Sesampainya di tempat parkir motor, dua cowok ini seolah udah mengisi energi untuk pulang dan tanpa basa – basi lagi kita langsung caw. Tanpa ada rasa kesal berlebihan, ada baiknya pulang dulu menurutku untuk perbaiki mood. Semuanya diam dan tanpa banyak respon. Ini pertanda kalau semua anggota team sudah cape’ dan butuh recharge energi. Oke kita jalan menuju basecamp.
Tak ada perasaan aneh atau mencurigakan selama perjalanan pulang selain wajah lelah dan keluhan anak cowok akibat jalanan yang kurang bersahabat. Wajar sih soalnya mereka berdua yang ngendarai motor jadi kebayang juga capenya kayak apa. Kalau begini, ada baiknya kita sebagai penumpang hanya boleh merespon dua hal : diam atau menyemangati tanpa keluhan. That’s it. Aturan main lapangan. Dalam hati juga berdoa semoga dia ga nyesal nemanin aku ke lapangan haha.
Perjalanan kita iring – iringan. Aku bareng Anug sedangkan Fajar bareng Nono. Tiba di sebuah turunan dengan jalan bebatuan, perlahan – lahan kita mencari sela jalan yang bisa dilewati dengan aman. Aku sama Anug berada di depan sedangkan Fajar – Nono di belakang dengan jarak kurang lebih 3 meter. Aku akui Anug emang jago bawa motor dengan kondisi begini. Karena dari ceritanya, di daerah rumahnya kondisi jalanan sering dia lalui begini dan udah kesehariannya. Sedangkan Nono kebalikannya. Baginya ini seperti jalanan “neraka”.

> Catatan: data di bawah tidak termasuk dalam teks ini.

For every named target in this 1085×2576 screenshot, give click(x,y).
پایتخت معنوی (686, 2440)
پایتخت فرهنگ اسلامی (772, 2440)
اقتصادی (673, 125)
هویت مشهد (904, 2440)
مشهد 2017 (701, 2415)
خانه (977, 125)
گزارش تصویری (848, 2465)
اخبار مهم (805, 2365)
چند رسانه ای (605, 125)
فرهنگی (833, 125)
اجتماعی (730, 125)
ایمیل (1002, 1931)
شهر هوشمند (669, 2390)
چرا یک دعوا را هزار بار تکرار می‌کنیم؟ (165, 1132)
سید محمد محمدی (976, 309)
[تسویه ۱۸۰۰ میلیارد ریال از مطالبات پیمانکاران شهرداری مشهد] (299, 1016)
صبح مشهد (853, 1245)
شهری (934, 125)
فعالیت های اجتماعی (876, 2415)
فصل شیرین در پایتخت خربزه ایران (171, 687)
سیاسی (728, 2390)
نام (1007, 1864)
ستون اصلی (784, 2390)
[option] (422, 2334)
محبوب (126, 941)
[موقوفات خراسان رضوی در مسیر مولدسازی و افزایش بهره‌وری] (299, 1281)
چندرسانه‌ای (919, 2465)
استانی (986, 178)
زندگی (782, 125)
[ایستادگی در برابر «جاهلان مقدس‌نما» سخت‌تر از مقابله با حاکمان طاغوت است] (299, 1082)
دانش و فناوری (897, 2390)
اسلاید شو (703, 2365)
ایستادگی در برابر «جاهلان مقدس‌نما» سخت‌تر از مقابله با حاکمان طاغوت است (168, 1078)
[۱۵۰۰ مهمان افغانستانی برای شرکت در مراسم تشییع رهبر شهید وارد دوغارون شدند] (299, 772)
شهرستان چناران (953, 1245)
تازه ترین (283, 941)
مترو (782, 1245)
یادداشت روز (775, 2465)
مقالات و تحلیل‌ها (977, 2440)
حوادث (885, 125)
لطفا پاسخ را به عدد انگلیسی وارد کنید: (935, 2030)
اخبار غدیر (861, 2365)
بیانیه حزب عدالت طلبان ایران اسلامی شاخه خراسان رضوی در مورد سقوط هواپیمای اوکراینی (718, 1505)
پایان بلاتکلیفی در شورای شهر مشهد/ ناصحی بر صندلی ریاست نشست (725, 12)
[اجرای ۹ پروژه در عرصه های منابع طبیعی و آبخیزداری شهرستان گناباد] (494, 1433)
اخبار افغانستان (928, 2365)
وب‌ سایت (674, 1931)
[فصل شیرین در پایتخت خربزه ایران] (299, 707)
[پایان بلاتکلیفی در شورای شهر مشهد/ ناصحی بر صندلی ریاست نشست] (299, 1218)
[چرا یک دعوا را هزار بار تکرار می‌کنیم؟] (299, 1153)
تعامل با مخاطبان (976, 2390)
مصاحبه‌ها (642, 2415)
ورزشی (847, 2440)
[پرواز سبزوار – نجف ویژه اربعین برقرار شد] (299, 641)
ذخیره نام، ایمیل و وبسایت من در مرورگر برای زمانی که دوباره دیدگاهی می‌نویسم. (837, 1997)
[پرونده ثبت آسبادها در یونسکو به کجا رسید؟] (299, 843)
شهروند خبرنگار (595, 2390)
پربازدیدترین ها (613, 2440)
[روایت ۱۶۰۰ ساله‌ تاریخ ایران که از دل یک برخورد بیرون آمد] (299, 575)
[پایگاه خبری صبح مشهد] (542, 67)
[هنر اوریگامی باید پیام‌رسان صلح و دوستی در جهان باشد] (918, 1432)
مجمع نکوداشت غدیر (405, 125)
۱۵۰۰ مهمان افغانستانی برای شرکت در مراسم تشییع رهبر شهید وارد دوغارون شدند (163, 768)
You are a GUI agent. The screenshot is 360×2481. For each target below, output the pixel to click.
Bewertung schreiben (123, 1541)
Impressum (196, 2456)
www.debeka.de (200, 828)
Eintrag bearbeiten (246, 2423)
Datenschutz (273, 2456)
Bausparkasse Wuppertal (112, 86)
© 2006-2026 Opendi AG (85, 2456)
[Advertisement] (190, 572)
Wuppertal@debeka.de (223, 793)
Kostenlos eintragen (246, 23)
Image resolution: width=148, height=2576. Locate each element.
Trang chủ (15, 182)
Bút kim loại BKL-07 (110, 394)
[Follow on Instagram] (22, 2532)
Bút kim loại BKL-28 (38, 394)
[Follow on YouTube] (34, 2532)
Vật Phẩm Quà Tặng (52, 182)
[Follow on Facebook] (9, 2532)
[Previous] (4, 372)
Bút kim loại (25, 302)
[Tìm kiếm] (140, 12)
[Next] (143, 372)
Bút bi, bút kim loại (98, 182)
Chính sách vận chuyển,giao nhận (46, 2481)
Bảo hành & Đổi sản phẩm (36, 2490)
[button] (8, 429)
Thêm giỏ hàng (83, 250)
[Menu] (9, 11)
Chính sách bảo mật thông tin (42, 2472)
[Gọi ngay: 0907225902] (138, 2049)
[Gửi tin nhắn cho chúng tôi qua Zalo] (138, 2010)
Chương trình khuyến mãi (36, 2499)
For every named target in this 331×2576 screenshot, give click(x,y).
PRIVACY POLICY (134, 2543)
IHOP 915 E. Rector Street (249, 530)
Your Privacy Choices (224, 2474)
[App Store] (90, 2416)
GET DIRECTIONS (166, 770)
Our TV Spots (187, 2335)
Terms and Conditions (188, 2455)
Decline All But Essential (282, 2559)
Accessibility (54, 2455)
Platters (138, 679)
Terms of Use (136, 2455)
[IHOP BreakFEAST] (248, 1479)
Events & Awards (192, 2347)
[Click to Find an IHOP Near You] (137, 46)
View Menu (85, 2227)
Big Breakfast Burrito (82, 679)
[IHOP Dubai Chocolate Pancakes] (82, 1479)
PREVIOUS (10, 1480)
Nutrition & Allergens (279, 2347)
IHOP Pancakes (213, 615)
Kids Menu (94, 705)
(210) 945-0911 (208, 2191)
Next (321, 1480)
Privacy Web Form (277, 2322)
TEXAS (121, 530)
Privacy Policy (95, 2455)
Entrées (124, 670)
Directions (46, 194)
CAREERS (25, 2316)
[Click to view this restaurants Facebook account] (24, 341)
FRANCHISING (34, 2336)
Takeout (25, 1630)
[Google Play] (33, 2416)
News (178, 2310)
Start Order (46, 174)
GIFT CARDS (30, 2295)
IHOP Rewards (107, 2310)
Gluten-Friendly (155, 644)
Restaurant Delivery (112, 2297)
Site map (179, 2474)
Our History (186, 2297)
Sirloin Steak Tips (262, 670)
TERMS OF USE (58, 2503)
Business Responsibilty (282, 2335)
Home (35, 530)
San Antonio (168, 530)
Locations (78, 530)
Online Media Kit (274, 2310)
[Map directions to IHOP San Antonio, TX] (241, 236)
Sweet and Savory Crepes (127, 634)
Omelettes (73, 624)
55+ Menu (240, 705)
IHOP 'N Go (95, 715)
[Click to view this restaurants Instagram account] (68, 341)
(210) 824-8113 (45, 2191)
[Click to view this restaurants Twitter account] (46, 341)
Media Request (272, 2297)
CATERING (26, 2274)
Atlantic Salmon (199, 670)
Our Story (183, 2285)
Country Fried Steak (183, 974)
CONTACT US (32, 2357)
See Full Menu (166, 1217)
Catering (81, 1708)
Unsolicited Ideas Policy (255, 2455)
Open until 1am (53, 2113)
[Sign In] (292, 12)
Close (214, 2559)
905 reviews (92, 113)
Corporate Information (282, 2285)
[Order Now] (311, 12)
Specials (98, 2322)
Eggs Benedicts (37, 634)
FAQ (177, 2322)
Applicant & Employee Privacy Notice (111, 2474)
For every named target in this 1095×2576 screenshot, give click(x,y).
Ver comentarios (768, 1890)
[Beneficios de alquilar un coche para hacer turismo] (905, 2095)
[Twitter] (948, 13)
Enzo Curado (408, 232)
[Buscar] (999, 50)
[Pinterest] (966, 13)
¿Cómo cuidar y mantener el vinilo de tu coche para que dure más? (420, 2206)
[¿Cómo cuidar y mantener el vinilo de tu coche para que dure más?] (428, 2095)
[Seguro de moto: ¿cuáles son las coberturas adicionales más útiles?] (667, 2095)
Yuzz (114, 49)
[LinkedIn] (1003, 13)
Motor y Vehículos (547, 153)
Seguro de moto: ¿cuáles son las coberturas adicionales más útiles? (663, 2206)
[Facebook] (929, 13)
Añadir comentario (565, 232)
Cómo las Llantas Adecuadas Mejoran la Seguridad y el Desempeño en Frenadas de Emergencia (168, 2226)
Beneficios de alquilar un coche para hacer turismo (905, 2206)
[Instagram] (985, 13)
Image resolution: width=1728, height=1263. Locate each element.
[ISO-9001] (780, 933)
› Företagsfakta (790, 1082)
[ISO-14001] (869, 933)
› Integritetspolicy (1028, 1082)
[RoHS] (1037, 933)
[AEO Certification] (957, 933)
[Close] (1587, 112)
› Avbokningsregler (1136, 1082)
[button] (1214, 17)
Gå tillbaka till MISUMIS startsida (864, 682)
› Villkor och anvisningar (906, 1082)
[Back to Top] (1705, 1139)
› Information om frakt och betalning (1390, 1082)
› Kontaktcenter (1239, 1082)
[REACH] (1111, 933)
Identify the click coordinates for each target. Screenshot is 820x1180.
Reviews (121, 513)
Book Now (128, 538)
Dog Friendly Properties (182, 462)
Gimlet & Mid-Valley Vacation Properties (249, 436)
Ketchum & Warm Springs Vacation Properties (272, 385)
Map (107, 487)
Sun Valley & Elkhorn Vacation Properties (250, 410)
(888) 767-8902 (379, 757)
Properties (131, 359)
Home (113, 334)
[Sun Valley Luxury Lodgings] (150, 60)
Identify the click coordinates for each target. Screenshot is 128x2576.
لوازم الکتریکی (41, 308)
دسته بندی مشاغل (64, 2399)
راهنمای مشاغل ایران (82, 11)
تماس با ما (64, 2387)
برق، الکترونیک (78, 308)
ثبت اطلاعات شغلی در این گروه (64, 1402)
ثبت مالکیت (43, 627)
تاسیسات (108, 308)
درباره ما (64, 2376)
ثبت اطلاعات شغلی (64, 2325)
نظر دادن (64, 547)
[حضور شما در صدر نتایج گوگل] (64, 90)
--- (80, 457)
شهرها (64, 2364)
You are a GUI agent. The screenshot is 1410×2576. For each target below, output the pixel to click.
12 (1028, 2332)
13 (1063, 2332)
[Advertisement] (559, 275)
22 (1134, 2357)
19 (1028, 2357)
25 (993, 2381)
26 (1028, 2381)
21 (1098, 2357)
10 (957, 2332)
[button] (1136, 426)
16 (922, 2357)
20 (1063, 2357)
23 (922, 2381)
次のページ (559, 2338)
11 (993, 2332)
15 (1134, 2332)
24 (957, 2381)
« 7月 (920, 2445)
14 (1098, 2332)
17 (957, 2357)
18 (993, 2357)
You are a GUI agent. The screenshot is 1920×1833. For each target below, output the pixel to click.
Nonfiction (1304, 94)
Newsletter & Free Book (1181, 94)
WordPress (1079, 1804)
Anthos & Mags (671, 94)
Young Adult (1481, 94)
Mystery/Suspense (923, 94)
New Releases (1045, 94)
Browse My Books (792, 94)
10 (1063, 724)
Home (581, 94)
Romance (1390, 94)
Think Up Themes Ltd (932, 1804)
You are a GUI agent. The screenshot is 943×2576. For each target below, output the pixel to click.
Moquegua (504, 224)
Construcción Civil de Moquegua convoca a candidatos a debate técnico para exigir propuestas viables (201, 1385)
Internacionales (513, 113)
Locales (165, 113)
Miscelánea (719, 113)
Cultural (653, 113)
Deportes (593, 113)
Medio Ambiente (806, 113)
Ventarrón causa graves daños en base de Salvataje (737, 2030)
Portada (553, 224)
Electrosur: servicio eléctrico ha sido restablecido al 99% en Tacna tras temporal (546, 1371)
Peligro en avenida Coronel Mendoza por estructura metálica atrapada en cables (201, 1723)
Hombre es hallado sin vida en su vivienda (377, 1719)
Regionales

Dan, eh, eh, eh,.. kok mereka oleng dan Gubraaaak!!! Mereka jatuh ke arah kiri jalan yang mengarah ke jurang. Anug yang udah melewati jalan jelek itu melaju dengan cepat dan aku berusaha memastikan mereka tidak ada apa – apa kecuali mereka benar – benar jatuh. Jarak kita yang udah jauh banget akhirnya aku coba kasih tau Anug kalau mereka jatuh dekat belokan. Dengan tenang, Anug berhenti dan nyuruh aku turun di jalan (jujur ini jalanannya sepi di tebing bukit tapi mau apa dikata). Dengan kecepatan tinggi, Anug pergi menuju mereka. Ya Allah, sepi amat yak. Orang yang lewat hanya satu persatu. Tapi, aku lebih mengkhawatirkan mereka berdua. Setelah menunggu kira – kira 5 menitan, akhirnya mereka bertiga datang dan benar aja mereka berdua jatuh sampai – sampai lutut fajar sakit banget ga bisa di tekuk. Menurutnya, kakinya menghantam batu kerikil jadi sakit deh. Disini kakinya belum keliatan memar sampai keesokan harinya. Celana Fajar robek sedikit yang menandakan hantamannya lumayan keras. Sedangkan motor pinjaman nono, bagian kaca spionnya patah dan lecet sedikit di beberapa bagian. Hemm… kita langsung tukar posisi dan aku bareng Nono untuk memastikan pulang dengan aman. No more to say, kita cus pulang.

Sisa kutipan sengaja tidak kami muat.